*** Data supplied Section Begins ***

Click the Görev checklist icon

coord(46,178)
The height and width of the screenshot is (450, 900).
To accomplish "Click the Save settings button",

*** Data supplied Section Ends ***
*** Data supplied Section Begins ***

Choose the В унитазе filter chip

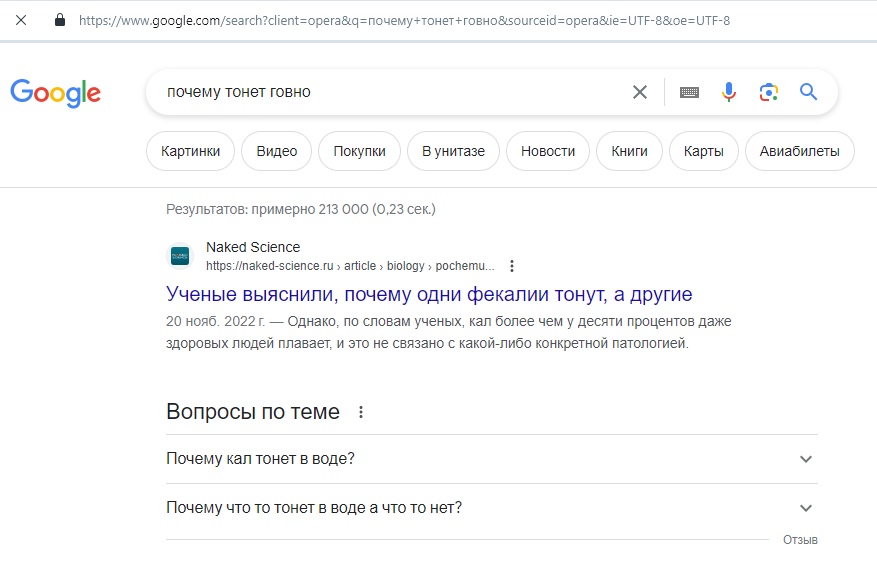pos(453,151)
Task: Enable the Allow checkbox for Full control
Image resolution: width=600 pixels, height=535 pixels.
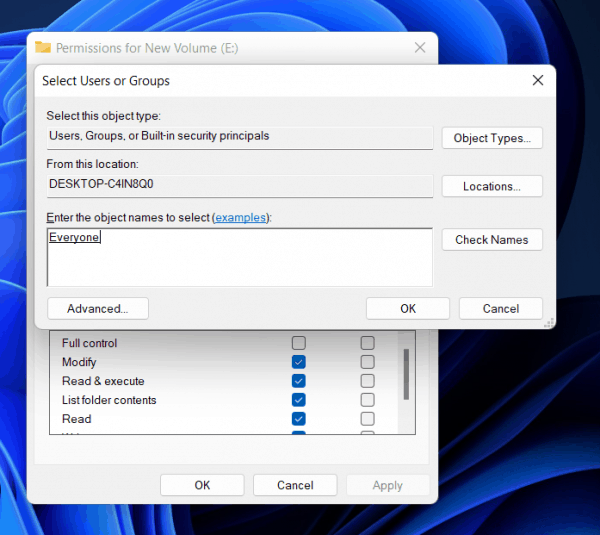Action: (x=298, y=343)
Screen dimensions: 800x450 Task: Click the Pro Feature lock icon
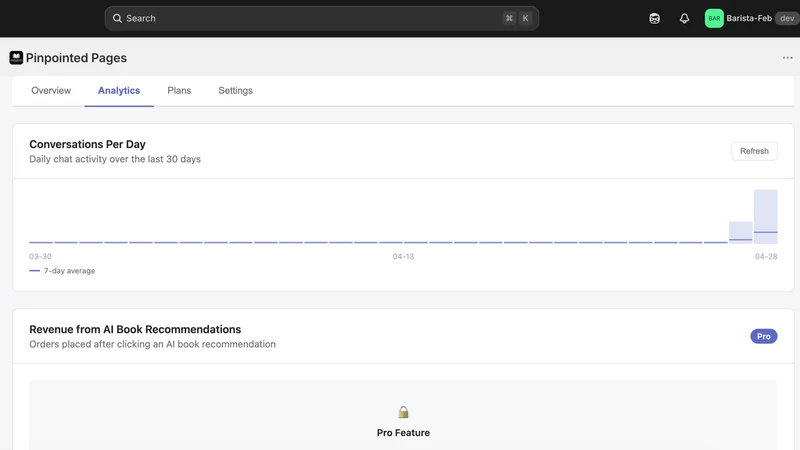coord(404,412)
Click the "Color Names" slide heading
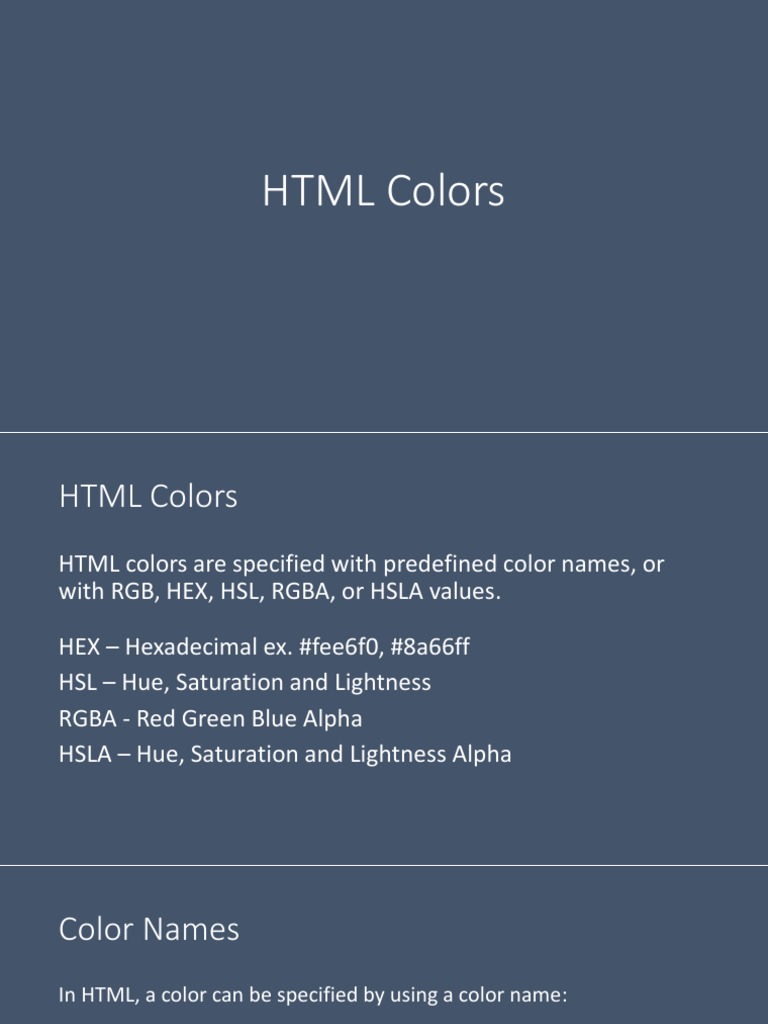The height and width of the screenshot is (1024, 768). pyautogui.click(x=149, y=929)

*** Data supplied Section Ends ***
*** Data supplied Section Begins ***

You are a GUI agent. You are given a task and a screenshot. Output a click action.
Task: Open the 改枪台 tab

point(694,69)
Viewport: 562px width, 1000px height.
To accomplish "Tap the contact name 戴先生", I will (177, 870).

*** Data supplied Section Ends ***

When the word "accomplish" appears in a line of the listing, pull that line out.

Written answer »
To accomplish "Click the Save settings button",
To accomplish "Tap the contact name 戴先生", I will (177, 870).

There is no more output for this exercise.